Task prompt >> Retype all of the data without changing a single word.

[Saved entries]
----
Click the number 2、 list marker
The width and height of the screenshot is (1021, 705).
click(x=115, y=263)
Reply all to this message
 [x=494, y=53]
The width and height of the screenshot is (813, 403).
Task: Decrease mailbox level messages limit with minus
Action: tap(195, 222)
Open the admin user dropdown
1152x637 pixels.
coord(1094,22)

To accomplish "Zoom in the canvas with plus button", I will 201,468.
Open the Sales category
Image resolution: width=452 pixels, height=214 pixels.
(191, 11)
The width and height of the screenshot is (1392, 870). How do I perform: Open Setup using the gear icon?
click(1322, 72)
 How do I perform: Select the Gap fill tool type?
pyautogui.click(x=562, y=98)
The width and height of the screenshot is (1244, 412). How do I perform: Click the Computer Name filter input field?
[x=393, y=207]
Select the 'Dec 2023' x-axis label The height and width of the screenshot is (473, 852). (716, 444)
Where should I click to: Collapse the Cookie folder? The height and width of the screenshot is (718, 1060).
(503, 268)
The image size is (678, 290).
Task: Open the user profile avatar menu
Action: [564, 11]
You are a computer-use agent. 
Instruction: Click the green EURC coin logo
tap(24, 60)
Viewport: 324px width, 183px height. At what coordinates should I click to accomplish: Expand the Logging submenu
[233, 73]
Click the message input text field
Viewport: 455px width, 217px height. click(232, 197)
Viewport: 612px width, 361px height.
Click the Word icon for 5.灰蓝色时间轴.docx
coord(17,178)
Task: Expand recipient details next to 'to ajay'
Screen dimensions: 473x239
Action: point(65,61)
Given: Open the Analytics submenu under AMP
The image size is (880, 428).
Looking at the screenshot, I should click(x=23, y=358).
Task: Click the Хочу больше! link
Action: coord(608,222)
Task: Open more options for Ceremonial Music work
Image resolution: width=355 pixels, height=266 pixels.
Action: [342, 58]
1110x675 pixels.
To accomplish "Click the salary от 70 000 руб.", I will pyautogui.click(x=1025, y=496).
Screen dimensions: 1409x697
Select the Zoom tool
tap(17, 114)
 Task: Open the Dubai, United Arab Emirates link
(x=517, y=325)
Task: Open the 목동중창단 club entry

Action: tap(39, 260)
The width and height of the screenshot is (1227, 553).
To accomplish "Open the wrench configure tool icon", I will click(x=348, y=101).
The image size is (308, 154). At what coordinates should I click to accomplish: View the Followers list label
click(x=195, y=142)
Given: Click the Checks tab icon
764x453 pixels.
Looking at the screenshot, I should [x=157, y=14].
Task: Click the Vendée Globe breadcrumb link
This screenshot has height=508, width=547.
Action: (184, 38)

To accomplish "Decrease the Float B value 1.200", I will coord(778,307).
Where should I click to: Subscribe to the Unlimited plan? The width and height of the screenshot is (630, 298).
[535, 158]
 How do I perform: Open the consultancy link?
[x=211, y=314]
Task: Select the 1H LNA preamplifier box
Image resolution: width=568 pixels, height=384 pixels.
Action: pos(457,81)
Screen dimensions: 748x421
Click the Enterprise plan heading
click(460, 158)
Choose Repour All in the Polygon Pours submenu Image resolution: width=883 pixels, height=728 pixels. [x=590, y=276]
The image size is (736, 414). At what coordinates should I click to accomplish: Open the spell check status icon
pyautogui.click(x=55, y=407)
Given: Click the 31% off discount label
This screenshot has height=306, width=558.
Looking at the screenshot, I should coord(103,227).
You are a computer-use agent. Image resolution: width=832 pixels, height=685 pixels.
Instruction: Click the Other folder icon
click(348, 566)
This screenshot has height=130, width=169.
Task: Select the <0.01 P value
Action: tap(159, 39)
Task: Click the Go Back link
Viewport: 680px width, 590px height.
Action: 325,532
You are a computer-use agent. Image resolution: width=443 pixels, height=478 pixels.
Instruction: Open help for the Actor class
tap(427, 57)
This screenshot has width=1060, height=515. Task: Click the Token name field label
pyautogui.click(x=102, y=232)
----
Solution for this exercise >>
Click the number 2、 list marker
The width and height of the screenshot is (1021, 705).
click(x=115, y=263)
Reply all to this message
 [x=494, y=53]
The width and height of the screenshot is (813, 403).
Task: Decrease mailbox level messages limit with minus
Action: tap(195, 222)
Open the admin user dropdown
1152x637 pixels.
coord(1094,22)

To accomplish "Zoom in the canvas with plus button", I will 201,468.
Open the Sales category
Image resolution: width=452 pixels, height=214 pixels.
(191, 11)
The width and height of the screenshot is (1392, 870). How do I perform: Open Setup using the gear icon?
click(1322, 72)
 How do I perform: Select the Gap fill tool type?
pyautogui.click(x=562, y=98)
The width and height of the screenshot is (1244, 412). How do I perform: Click the Computer Name filter input field?
[x=393, y=207]
Select the 'Dec 2023' x-axis label The height and width of the screenshot is (473, 852). (716, 444)
Where should I click to: Collapse the Cookie folder? The height and width of the screenshot is (718, 1060).
(503, 268)
The image size is (678, 290).
Task: Open the user profile avatar menu
Action: [564, 11]
You are a computer-use agent. 
Instruction: Click the green EURC coin logo
tap(24, 60)
Viewport: 324px width, 183px height. At what coordinates should I click to accomplish: Expand the Logging submenu
[233, 73]
Click the message input text field
Viewport: 455px width, 217px height. click(232, 197)
Viewport: 612px width, 361px height.
Click the Word icon for 5.灰蓝色时间轴.docx
coord(17,178)
Task: Expand recipient details next to 'to ajay'
Screen dimensions: 473x239
Action: point(65,61)
Given: Open the Analytics submenu under AMP
The image size is (880, 428).
Looking at the screenshot, I should click(x=23, y=358).
Task: Click the Хочу больше! link
Action: coord(608,222)
Task: Open more options for Ceremonial Music work
Image resolution: width=355 pixels, height=266 pixels.
Action: [342, 58]
1110x675 pixels.
To accomplish "Click the salary от 70 000 руб.", I will pyautogui.click(x=1025, y=496).
Screen dimensions: 1409x697
Select the Zoom tool
tap(17, 114)
 Task: Open the Dubai, United Arab Emirates link
(x=517, y=325)
Task: Open the 목동중창단 club entry

Action: tap(39, 260)
The width and height of the screenshot is (1227, 553).
To accomplish "Open the wrench configure tool icon", I will click(x=348, y=101).
The image size is (308, 154). At what coordinates should I click to accomplish: View the Followers list label
click(x=195, y=142)
Given: Click the Checks tab icon
764x453 pixels.
Looking at the screenshot, I should [x=157, y=14].
Task: Click the Vendée Globe breadcrumb link
This screenshot has height=508, width=547.
Action: (184, 38)

To accomplish "Decrease the Float B value 1.200", I will coord(778,307).
Where should I click to: Subscribe to the Unlimited plan? The width and height of the screenshot is (630, 298).
[535, 158]
 How do I perform: Open the consultancy link?
[x=211, y=314]
Task: Select the 1H LNA preamplifier box
Image resolution: width=568 pixels, height=384 pixels.
Action: pos(457,81)
Screen dimensions: 748x421
Click the Enterprise plan heading
click(460, 158)
Choose Repour All in the Polygon Pours submenu Image resolution: width=883 pixels, height=728 pixels. [x=590, y=276]
The image size is (736, 414). At what coordinates should I click to accomplish: Open the spell check status icon
pyautogui.click(x=55, y=407)
Given: Click the 31% off discount label
This screenshot has height=306, width=558.
Looking at the screenshot, I should coord(103,227).
You are a computer-use agent. Image resolution: width=832 pixels, height=685 pixels.
Instruction: Click the Other folder icon
click(348, 566)
This screenshot has height=130, width=169.
Task: Select the <0.01 P value
Action: tap(159, 39)
Task: Click the Go Back link
Viewport: 680px width, 590px height.
Action: 325,532
You are a computer-use agent. Image resolution: width=443 pixels, height=478 pixels.
Instruction: Open help for the Actor class
tap(427, 57)
This screenshot has width=1060, height=515. Task: Click the Token name field label
pyautogui.click(x=102, y=232)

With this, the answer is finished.